Thursday, September 08, 2016

Cell phone gun

You all probably heard about the gun that folds up to look like a cell phone. I saw reactions from "cool, I should get one" to "what evil-minded people those gun weirdos are." One thing I did not see was a use case.

  • Home Defense? Why bother with a fold-up?
  • Concealed carry to prevent a mugging? By the time you unfold the thing, the mugger will have shot you three times and be halfway down the block with anything valuable.
  • Parthian shot at a mugger? Do you think a mugger is going to leave you your "cell phones"? Anyway, judges frown on shooting people running away from you.
  • Assassination? You're going to get this past metal detectors, and then unfold it undetected, and then get close enough so you can hit the broadside of a barn. Yep, sure. A derringer would be smaller; or use a ceramic knife if you expect metal detectors.
  • Because it's a cool novelty? OK, impressing people is a valid use case. Still.

It finally struck me: You conceal it from your boss in a "No firearms" establishment where you have reason to expect random shooters. Chances are you won't be targeted first, so you have time to duck and unfold and fire.


I made notes but never actually posted about this one.

Malaria

Malaria Capers is a very interesting history of the disease and its attempted cures, and its use (to cure syphilis). There've been many attempts at a vaccine, and plenty of treatments. BBC reports on a new attempt that shows promise in animals, attacking the parasite in a couple of stages of its development and, the article says, suppressing it for about a month. Pretty good--chloroquine we had to take every week. Over the years so many drugs have shown promise and failed, or begun to fail as the organism adapted, that it is hard to get excited. But who knows? Maybe this will be able to replace artemisinin, or maybe even be a long-term cure.

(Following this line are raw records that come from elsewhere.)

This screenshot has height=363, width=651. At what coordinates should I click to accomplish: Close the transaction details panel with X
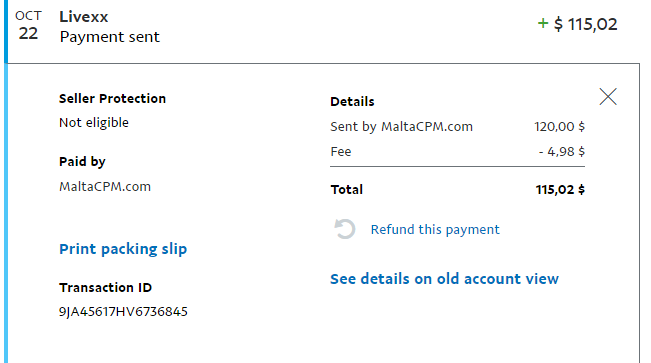[608, 97]
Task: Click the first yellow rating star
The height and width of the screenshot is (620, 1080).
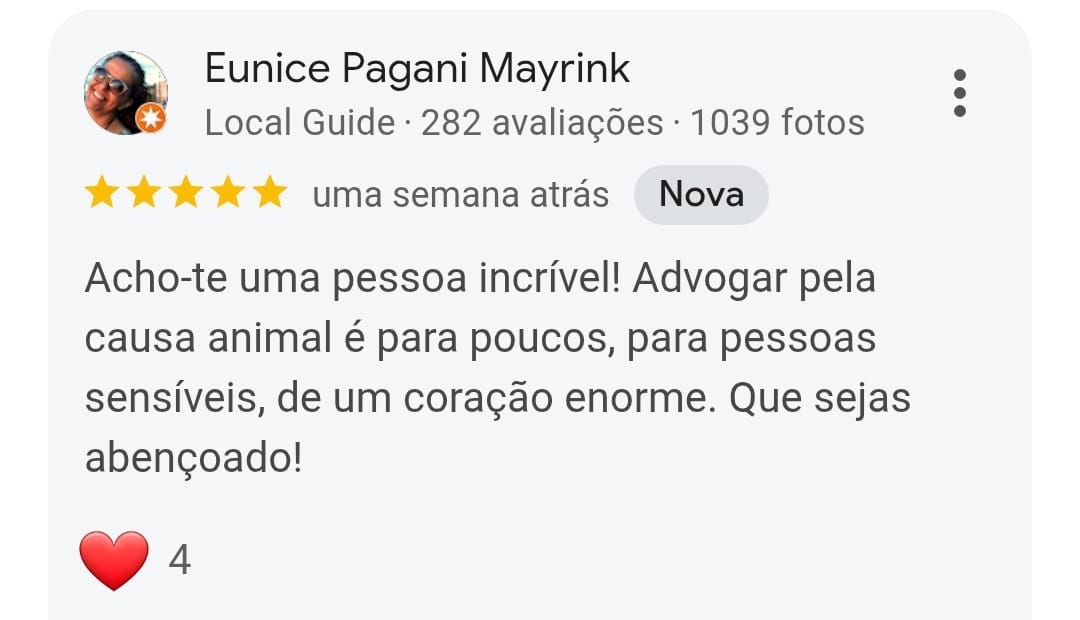Action: [x=102, y=192]
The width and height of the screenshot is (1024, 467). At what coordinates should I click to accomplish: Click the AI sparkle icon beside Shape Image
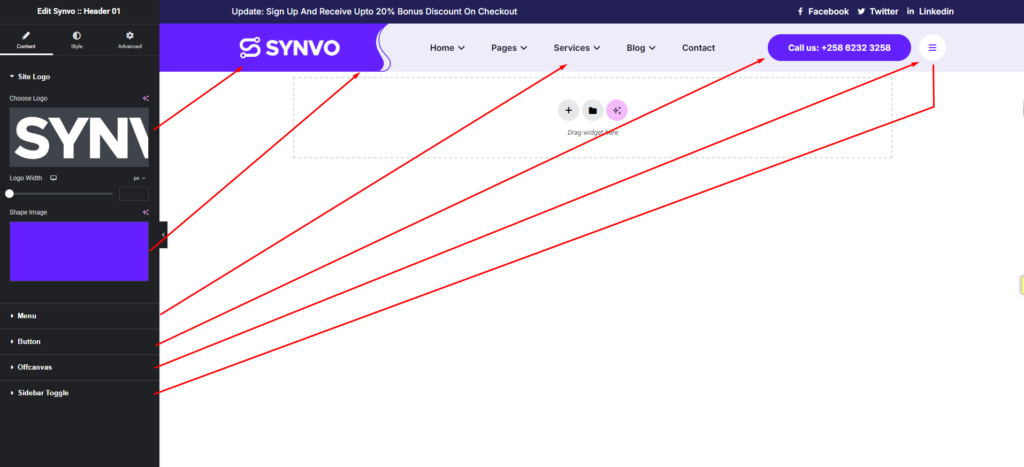145,212
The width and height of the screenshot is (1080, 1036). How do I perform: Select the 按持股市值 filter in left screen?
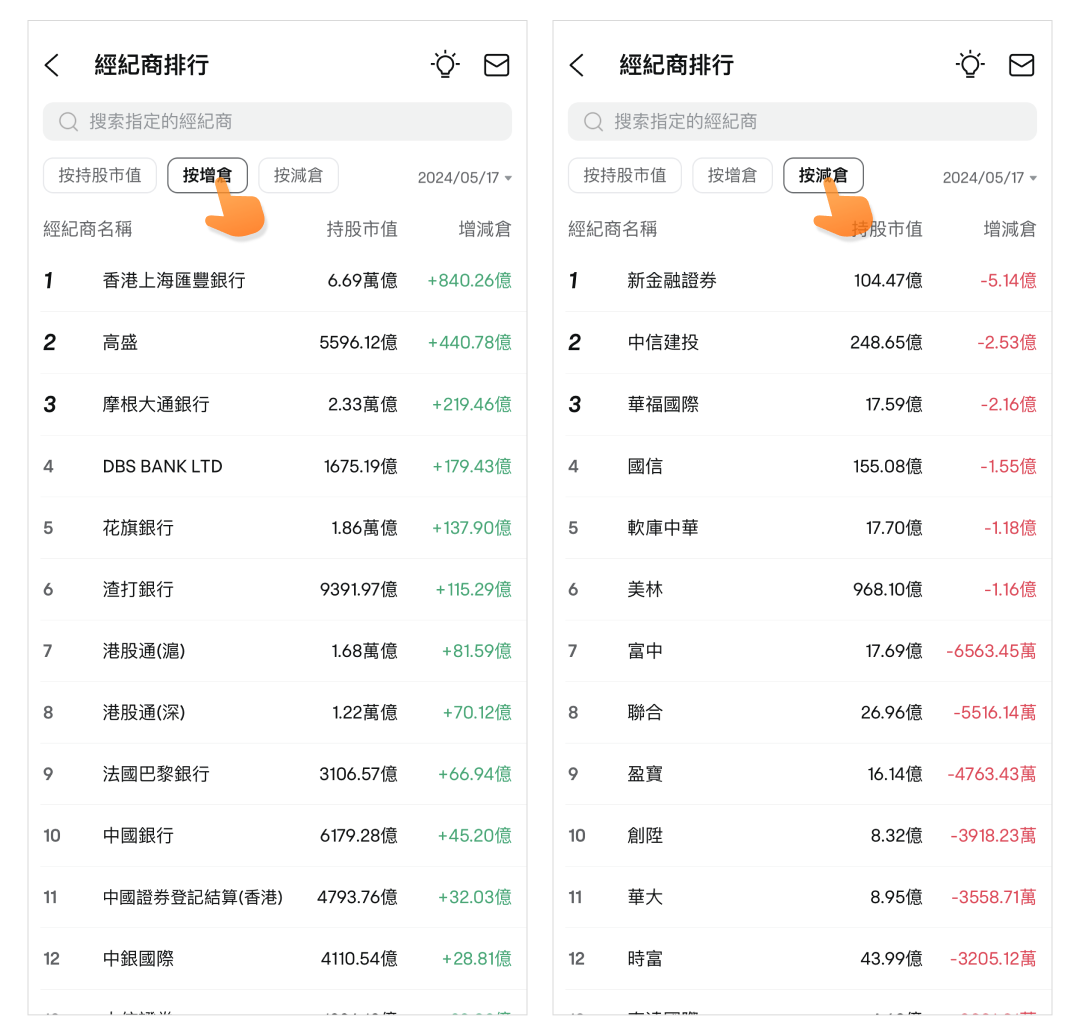click(x=99, y=176)
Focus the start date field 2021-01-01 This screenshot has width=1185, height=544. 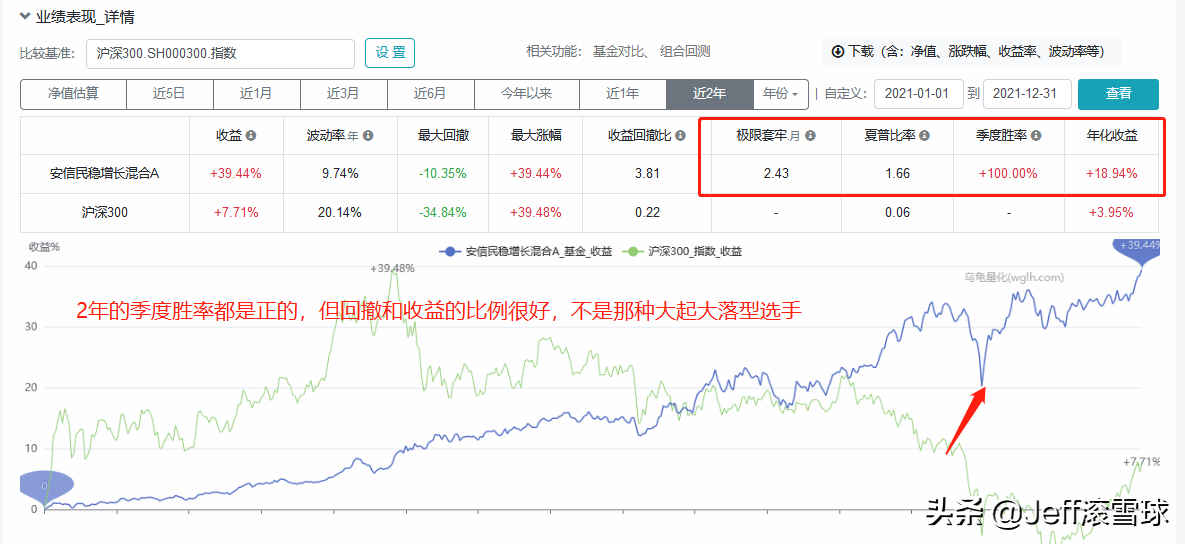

Monday, September 05, 2016

Race around the Pole

I've never been to the South Pole, but I work with others who have--and some even wintered-over. When IceCube was drilling its 2.5km deep holes in the ice, we had a lot of people in the drilling crew. They stood 8 hours shifts--the system kept running 24/7 (OK, there were a lot more than 24 hours in the day). If you work for 8 and sleep for 7 or 8 hours--what do you do with the rest of the time? Remember that these are clever, adventurous (or they'd not have taken a job at the Pole), creative, and very good at making and fixing things--and repurposing things.

Once upon a time, the Race Around The Pole was a bigger deal than it is now--a recreation for people sitting in the middle of nowhere.(*) It is still an important event--people devise some costumes and run/walk/whatever on this year's track around the South Pole. But a few years ago things had gotten a little competitive.

How about a dragon racing around? And yes, that's a hot tub in the back. I presume the ladies represent captive princesses. Hot water is gold there, btw.

Or perhaps a chariot?

It looks to me like the chariot wheels were made from the leftover spools that held the cable we shipped down.

Unfortunately, although we all cheer for the creativity, funding agencies tend not to have a sense of humor, and I gather word came down to scale it back. Since the drilling's done we don't have as many engineers down there anymore, so it's probably moot. But it would be cool to spend time working alongside a group like that.


I got the images from icestories.explorium.edu, but I couldn't link them directly--see them for more.


(*) I'm tolerably sure the airlines try to time various in-flight activities to keep the passengers from going stir-crazy. Food, ads, movies, whatever -- to break up the noisy monotony of an 8-hour flight.

Thursday, September 01, 2016

Squirrel tastes

This morning while we were getting breakfast together I noticed a squirrel out by the bird feeders eating a mushroom. I'd not realized they did that. Apparently they do. He was picky, though--the relic looked a little ratty and notched when I photographed it later. (Lots of glare, but you can learn something from the fact that the original mushroom was round.)